▶ ENUNCIADO PROPOSTO: Reproduza sem alterações somente as linhas do material que começam na que contém "Viewport: 726px width, 555px height." e terminam na que contém "Action: point(154,522)", ambas incluídas.

▶ REGISTROS LISTADOS:
══════════
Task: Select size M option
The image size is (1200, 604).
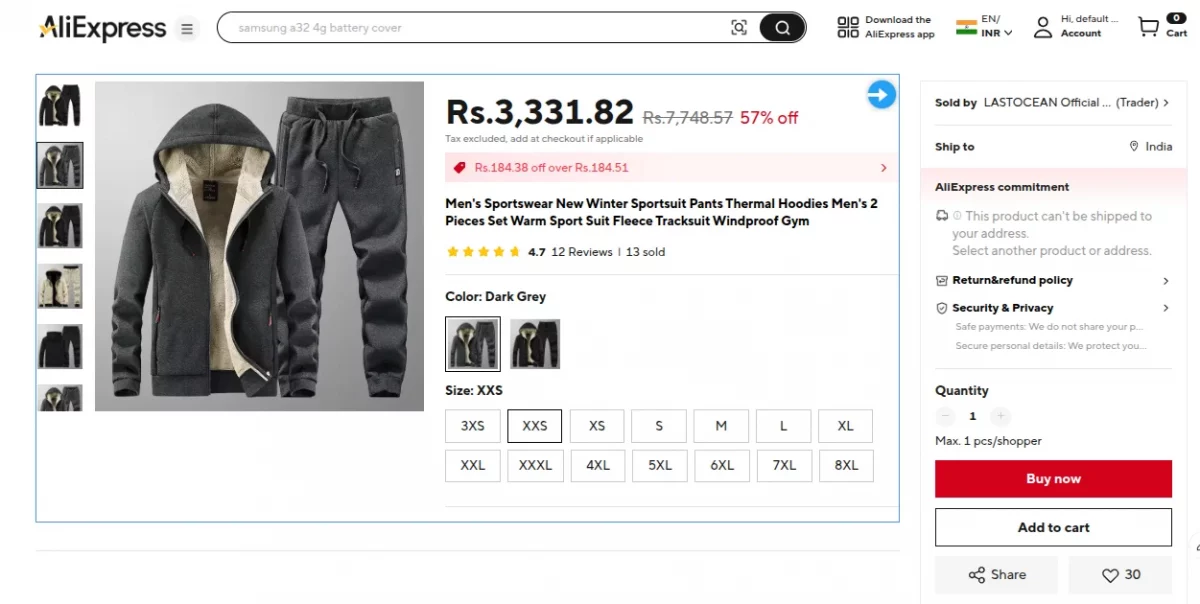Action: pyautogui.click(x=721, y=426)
══════════
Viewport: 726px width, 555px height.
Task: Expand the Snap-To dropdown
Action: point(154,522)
══════════
▶ RESULTADO DA TAREFA:
Viewport: 726px width, 555px height.
Task: Expand the Snap-To dropdown
Action: point(154,522)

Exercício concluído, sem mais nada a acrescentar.